He had just celebrated his 69th birthday with the release of Blackstar, his 26th studio album, and it was just weeks after the opening of his musical, Lazarus. With hindsight, it`s easy to see that his final album was a swansong, but how could we have guessed when the man behind such iconic characters as Ziggy Stardust and Aladin Sane had often expressed his deep emotions in the most confusing, but always wonderfully creative, of ways.
There was genuine shock and sadness in Second Life as the news of Bowie`s death broke, and in the London Sims we have a picture of him hanging in our busiest club (Sexy Brits,), which constantly reminds us of the major effect he has had on the world.

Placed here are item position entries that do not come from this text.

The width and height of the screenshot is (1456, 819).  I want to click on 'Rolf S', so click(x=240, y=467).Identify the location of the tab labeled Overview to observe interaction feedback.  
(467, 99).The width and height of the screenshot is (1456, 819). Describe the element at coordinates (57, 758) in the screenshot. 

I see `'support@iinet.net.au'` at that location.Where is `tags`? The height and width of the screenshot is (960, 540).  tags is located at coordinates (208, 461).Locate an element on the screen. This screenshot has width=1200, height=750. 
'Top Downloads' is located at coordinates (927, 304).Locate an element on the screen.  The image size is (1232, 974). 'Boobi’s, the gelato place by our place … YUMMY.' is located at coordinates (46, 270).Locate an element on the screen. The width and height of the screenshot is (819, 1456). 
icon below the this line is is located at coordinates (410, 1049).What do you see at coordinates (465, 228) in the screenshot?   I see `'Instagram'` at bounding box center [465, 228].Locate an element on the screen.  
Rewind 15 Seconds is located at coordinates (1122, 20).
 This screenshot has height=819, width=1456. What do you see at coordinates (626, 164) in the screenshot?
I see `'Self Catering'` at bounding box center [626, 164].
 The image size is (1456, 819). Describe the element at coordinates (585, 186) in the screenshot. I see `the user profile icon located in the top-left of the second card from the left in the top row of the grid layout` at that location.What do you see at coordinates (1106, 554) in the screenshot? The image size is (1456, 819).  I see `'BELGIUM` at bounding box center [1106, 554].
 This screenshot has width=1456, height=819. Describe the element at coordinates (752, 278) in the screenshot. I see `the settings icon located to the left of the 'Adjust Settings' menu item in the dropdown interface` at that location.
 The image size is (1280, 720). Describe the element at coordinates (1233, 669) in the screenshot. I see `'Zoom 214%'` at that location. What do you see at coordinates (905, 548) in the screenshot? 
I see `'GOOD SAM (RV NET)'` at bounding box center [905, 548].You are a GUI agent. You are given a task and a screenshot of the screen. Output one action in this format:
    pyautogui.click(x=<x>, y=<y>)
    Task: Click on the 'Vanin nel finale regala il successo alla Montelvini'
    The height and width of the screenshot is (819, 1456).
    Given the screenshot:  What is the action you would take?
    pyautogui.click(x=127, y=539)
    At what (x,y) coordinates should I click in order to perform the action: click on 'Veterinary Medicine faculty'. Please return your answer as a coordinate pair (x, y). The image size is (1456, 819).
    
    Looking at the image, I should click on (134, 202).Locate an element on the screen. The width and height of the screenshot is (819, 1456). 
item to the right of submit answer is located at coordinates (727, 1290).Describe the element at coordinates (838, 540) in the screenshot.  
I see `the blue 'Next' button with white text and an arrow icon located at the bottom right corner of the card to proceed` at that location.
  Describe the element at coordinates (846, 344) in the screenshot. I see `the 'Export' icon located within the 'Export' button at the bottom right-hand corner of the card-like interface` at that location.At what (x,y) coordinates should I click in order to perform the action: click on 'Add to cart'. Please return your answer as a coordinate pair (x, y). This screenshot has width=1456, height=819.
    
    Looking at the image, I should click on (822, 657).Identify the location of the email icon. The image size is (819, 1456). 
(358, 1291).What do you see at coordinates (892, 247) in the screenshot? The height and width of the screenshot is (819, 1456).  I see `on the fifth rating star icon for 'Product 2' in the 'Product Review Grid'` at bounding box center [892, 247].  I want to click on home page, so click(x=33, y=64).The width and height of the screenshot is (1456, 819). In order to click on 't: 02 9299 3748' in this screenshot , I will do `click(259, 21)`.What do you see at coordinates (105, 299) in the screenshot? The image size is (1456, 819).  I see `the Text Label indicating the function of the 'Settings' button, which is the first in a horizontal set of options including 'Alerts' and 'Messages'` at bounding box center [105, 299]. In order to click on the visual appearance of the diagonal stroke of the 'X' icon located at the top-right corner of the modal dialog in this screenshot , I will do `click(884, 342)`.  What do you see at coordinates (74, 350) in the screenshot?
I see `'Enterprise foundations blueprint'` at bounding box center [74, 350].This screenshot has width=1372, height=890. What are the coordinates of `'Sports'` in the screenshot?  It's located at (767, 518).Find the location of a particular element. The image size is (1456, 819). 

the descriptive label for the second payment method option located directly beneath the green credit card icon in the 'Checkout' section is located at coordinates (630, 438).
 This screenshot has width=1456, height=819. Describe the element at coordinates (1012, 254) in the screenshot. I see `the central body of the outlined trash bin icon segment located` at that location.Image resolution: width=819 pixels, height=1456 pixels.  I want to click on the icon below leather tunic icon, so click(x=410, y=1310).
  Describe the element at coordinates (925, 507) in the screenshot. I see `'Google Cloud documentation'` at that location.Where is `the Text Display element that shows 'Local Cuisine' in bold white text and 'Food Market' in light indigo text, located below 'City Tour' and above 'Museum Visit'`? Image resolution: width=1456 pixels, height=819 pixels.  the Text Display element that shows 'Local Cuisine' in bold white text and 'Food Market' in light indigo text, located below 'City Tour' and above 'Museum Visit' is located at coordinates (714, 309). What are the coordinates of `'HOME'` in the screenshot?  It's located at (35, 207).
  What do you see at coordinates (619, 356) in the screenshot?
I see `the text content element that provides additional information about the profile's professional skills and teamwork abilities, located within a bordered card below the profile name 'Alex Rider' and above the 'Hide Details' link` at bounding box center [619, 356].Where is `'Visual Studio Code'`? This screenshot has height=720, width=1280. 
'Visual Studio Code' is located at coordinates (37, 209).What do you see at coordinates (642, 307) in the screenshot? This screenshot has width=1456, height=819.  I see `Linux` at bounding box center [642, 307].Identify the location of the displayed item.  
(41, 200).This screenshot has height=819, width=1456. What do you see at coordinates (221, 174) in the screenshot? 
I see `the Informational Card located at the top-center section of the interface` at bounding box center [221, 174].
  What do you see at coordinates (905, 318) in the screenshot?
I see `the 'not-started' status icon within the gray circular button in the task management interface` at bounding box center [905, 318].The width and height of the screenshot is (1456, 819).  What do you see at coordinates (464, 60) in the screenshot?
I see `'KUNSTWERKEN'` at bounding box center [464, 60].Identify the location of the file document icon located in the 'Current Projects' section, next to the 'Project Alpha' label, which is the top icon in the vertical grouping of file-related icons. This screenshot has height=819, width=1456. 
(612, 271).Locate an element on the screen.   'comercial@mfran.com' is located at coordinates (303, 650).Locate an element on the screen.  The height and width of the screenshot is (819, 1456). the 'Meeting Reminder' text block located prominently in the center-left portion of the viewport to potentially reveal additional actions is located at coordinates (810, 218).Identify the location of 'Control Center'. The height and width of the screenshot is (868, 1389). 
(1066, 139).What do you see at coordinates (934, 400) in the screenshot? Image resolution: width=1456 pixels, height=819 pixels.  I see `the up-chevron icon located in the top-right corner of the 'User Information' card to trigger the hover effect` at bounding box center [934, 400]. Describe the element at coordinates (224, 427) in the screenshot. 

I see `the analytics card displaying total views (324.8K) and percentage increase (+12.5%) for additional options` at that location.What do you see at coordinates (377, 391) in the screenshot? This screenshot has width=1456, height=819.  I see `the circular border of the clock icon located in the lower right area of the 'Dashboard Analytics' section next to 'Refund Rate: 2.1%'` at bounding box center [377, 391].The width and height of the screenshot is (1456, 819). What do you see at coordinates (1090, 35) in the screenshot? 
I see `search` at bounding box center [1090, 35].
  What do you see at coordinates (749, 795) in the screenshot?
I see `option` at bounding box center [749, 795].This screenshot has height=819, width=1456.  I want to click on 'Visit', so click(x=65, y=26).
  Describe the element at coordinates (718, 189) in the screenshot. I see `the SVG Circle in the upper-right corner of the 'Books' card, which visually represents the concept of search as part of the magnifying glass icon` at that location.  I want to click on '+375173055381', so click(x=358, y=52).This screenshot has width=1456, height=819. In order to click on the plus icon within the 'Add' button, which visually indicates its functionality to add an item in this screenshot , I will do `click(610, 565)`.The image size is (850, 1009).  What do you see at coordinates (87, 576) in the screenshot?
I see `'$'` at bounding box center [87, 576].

The first person in this section of time that we lost was Alan Rickman (69), on the 14th of January. Rickman was usually cast as the bad guy in many movies ( think of Hans Gruber in the original Die Hard movie) ,and it was looking like things were going the same way when he was cast as Severus Snape in the Harry Potter films. However, those of you who have seen all of that series know that Snape is not all that he seems, and Rickman`s parts in Truly Madly Deeply (1990) and Sense and Sensibilty (1995) also show much more vulnerability. Altogether Rickman was in over 60 films and TV shows, showing the diversity in this much loved British actor.
Abe Vigoda, (94) was the next big American actor to go. His portrayal of Salvatore Tessio in the huge movie “The Godfather” (1972) made him most famous. In 1982 “People” magazine reported Vigoda as dead, although he later expelled that myth by posing for a photo in “Variety” sitting up in a coffin. This time however, I fear the reports may actually be true.
Then, at the very end of January, Sir Terry Wogan (77) died. Wogan had become a household name in Britain over many decades for both his radio show and his eighties chat and quiz shows. He had a dry wit – especially when commentating during The Eurovision Song Contest. He was born in Ireland, but eventually became dual nationality, which enabled him to receive a Knighthood in honour of his work for the British entertainment industry. At one time he was the most listened to radio broadcaster in Europe.